Hongrie : l'homophobie d'Etat et ses répercussions
Le gouvernement au pouvoir en Hongrie, le Fidesz, a adopté mardi une "loi anti-pédophilie". Elle proscrit la "représentation et la promotion" de l'homosexualité et de la transsexualité, notamment dans les programmes scolaires, les livres et les films. Les opérations de changement de sexe sont interdites aux jeunes de moins de 18 ans. Les éditorialistes évoquent une politique perfide qui aura de lourdes conséquences.
Une attitude criminelle
Népszava dénonce l'intolérance, courante en Hongrie, qui a déjà des conséquences tragiques :
«Le suicide est une des principales causes de décès parmi les jeunes homosexuels. Chaque année, plusieurs centaines de Hongrois que tout destinait à la naissance à une vie heureuse sont victimes de l'intolérance de la société, que le gouvernement attise un peu plus, par opportunisme. Dans les pays plus tolérants, ce phénomène est inconnu, grâce au travail d'éducation sexuelle qui sensibilise à l'empathie - un travail que ce projet de loi a l'hypocrisie d'appeler 'propagande homosexuelle'.»
Quand l'homophobie se donne des airs bienveillants
Le projet de loi a recours à une combine fallacieuse, juge Der Standard :
«Il faut en convenir, d'un point de vue purement stratégique, intégrer ces dispositions à une loi qui prévoit d'alourdir les peines pour les violences sexuelles commises contre des enfants et des jeunes est une manœuvre habile. Durcir la procédure contre la pédophilie est moins susceptible de faire tollé que de nier l'homosexualité dans la loi. Mélanger les deux sujets est inadmissible, mais aussi dangereux. Car l'argument selon lequel on pourrait protéger les adolescents d'attouchements des adultes en étouffant une réalité sexuelle ne tient vraiment pas la route.»
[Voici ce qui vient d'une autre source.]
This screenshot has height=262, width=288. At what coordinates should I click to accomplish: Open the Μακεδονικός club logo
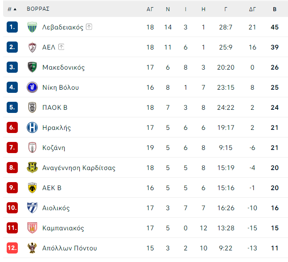[32, 67]
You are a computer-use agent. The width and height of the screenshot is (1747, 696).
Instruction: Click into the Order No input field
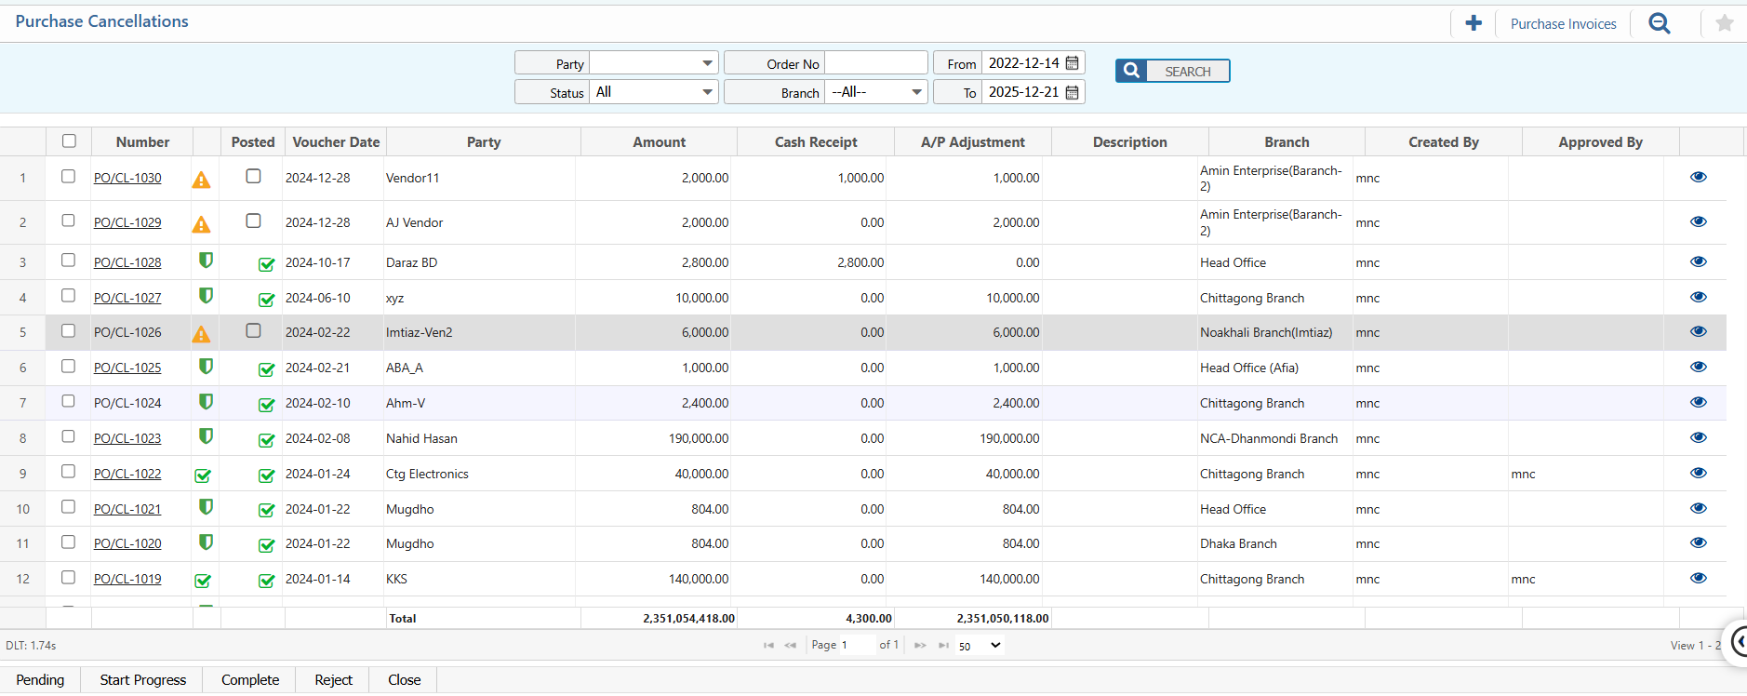click(x=875, y=63)
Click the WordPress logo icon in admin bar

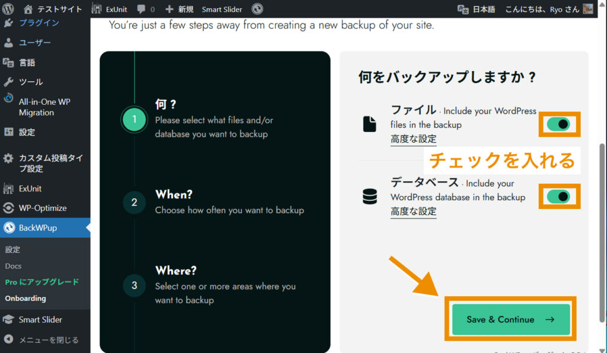click(x=8, y=9)
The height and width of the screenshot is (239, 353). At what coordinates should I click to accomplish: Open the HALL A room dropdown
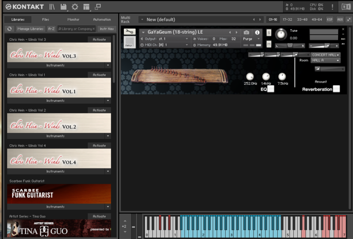coord(326,60)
Il y aura des effets inopinés
Pour La Stampa, ces méthodes dignes de l'Inquisition risquent fort d'avoir des effets imprévus :
«En assimilant comme elle le fait homosexualité et pédophilie, cette loi est une aberration culturelle et juridique. ... Mais associer les concepts de culture et de justice au nom d'Orbán est un non-sens, car dans tous les domaines, le dictateur nous a habitués au pire. La persécution de la littérature homosexuelle, d'André Gide à Oscar Wilde, ne date pas d'hier. Mais les régimes savent rarement nuancer leurs propos. Ils tirent dans le tas sans comprendre que les interdictions ne font qu'aiguillonner et accélérer la créativité humaine et la libre circulation des idées.»